(Records from a dataset)

******************************

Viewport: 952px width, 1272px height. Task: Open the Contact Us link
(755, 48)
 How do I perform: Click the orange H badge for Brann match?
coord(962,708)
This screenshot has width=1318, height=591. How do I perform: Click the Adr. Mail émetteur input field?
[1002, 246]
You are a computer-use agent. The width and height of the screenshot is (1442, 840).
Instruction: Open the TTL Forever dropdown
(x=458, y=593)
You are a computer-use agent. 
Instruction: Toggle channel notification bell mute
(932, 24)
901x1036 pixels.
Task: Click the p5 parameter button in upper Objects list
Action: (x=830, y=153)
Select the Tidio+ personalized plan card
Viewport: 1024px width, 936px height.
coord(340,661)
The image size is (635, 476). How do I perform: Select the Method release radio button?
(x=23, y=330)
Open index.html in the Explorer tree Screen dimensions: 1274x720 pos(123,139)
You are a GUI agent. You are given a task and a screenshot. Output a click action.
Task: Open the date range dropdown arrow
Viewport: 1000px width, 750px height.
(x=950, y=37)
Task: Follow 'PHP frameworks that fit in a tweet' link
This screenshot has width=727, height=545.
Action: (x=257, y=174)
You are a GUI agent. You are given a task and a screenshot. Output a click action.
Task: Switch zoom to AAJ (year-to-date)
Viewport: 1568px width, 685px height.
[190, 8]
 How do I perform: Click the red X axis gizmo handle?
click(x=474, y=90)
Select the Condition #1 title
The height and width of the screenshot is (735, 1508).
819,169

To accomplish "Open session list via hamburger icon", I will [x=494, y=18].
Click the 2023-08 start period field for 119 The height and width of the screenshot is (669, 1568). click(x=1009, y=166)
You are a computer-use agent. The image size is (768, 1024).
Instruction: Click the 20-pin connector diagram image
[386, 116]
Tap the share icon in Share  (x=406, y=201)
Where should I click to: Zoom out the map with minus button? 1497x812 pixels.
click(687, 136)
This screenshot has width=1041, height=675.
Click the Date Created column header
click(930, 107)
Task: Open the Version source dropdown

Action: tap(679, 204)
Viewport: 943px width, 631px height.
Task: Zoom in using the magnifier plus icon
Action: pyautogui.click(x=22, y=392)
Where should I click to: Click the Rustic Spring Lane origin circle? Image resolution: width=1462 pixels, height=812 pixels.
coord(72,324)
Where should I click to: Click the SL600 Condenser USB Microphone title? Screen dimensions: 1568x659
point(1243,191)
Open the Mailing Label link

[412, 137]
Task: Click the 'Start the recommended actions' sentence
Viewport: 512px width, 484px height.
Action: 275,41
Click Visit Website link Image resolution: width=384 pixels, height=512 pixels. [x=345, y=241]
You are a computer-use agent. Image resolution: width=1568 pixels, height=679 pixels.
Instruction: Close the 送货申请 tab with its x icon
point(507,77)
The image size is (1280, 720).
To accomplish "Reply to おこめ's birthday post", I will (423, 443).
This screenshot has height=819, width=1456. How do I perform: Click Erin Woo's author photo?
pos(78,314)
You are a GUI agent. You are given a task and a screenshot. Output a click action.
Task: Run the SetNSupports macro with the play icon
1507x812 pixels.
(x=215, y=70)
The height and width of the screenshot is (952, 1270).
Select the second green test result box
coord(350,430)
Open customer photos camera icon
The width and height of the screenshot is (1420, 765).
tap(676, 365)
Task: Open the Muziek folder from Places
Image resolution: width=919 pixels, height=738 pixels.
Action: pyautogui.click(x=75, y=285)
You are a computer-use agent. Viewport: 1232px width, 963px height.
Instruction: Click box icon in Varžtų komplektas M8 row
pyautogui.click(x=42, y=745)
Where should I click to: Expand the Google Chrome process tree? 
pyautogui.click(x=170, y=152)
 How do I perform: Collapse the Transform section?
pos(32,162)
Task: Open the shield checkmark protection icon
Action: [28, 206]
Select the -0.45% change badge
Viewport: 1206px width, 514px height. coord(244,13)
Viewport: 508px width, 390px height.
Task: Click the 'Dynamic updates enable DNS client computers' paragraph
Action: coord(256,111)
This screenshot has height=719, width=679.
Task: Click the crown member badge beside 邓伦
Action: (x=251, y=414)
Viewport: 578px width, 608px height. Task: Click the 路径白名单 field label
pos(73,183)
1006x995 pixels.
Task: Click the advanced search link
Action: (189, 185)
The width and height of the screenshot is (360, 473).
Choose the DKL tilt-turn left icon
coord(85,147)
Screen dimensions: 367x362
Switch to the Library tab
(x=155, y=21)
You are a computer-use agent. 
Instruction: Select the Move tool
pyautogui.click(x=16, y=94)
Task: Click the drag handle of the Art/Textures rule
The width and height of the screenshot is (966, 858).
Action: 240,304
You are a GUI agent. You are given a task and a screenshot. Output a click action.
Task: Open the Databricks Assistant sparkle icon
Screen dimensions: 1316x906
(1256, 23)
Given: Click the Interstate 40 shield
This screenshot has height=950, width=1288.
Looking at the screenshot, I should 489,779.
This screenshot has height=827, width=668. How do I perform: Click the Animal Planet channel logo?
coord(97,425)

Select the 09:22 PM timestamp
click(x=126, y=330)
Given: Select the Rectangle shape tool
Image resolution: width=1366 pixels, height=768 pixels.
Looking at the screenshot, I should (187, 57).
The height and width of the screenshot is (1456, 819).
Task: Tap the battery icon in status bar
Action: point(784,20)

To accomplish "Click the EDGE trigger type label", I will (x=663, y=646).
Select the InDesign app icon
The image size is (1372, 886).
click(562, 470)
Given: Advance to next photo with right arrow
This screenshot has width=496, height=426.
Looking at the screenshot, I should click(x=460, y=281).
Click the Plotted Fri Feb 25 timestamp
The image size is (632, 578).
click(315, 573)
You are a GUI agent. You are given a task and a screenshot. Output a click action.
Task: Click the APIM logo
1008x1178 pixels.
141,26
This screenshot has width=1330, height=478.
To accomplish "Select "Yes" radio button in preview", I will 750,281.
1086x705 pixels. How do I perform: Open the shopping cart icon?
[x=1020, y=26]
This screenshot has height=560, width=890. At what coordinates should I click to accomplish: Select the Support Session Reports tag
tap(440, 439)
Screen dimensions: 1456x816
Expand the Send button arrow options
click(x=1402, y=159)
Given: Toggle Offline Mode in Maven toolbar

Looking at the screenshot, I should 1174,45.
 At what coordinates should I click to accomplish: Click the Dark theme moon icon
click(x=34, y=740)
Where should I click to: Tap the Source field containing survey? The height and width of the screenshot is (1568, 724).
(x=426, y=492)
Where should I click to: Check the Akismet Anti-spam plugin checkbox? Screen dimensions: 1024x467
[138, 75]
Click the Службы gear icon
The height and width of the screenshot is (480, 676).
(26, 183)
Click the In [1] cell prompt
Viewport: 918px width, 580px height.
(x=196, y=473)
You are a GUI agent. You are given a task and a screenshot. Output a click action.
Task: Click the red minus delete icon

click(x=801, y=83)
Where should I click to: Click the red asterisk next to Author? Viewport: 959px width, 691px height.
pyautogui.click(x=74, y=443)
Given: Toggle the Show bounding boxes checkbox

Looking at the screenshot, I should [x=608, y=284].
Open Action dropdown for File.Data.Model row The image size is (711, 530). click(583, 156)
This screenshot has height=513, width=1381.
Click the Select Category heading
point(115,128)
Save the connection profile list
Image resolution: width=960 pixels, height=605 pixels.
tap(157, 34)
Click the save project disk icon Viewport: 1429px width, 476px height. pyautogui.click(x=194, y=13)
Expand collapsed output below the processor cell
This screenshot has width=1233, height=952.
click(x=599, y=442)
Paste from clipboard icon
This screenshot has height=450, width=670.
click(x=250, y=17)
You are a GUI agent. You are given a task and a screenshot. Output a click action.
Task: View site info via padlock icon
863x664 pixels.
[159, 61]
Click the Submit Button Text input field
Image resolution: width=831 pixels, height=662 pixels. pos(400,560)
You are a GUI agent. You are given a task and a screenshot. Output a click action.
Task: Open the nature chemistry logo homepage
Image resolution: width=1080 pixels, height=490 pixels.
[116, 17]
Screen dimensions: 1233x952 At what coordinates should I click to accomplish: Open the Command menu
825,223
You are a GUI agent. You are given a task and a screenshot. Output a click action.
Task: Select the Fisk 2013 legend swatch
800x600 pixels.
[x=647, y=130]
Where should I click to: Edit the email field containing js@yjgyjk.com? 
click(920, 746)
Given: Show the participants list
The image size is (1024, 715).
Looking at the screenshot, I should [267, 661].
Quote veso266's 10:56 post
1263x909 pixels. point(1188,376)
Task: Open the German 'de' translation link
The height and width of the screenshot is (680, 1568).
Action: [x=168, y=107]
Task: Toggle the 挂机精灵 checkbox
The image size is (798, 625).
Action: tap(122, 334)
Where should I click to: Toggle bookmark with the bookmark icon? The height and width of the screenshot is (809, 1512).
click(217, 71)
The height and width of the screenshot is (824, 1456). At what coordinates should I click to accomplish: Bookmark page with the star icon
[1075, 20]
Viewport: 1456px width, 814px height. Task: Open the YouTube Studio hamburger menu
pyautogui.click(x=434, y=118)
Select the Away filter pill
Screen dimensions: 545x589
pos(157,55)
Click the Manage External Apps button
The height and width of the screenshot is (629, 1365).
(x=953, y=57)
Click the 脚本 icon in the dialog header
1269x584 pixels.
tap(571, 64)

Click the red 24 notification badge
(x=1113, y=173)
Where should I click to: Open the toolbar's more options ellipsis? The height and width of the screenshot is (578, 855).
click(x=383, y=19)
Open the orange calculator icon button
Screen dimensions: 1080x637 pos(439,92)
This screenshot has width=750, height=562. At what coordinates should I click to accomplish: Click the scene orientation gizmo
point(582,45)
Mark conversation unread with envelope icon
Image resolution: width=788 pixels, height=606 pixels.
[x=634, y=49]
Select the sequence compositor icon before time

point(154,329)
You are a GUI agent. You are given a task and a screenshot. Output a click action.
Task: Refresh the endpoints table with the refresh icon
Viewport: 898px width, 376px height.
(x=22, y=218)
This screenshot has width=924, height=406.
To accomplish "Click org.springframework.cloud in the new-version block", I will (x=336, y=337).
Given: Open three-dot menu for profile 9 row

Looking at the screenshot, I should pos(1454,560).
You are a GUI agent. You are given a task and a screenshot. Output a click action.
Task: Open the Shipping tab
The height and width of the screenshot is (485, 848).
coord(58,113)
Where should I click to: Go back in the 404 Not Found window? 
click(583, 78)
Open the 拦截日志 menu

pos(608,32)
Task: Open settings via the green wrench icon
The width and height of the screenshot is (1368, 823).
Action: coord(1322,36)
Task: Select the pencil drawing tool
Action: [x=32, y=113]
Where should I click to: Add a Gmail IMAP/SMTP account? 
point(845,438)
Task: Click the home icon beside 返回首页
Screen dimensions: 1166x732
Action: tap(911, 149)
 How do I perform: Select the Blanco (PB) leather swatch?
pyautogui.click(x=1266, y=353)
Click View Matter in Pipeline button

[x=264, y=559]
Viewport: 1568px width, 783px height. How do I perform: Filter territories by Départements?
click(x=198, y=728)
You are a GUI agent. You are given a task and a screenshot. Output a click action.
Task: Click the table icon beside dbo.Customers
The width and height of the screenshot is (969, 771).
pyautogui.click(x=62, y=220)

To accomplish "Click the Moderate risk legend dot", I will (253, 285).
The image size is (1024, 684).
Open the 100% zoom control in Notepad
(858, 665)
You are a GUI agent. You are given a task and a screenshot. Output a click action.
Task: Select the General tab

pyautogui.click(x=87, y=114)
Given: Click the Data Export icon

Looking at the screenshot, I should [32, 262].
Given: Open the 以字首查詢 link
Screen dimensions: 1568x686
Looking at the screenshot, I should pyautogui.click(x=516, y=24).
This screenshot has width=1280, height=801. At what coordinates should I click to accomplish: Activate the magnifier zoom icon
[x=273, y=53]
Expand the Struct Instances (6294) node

******************************

[Exercise brief]
Retype the part of the data that opens with the line containing "Where should I click to: Toggle" and closes with the line containing "(x=1113, y=173)", both lines included.

[Full response]
Where should I click to: Toggle bookmark with the bookmark icon? The height and width of the screenshot is (809, 1512).
click(217, 71)
The height and width of the screenshot is (824, 1456). At what coordinates should I click to accomplish: Bookmark page with the star icon
[1075, 20]
Viewport: 1456px width, 814px height. Task: Open the YouTube Studio hamburger menu
pyautogui.click(x=434, y=118)
Select the Away filter pill
Screen dimensions: 545x589
pos(157,55)
Click the Manage External Apps button
The height and width of the screenshot is (629, 1365).
(x=953, y=57)
Click the 脚本 icon in the dialog header
1269x584 pixels.
tap(571, 64)

Click the red 24 notification badge
(x=1113, y=173)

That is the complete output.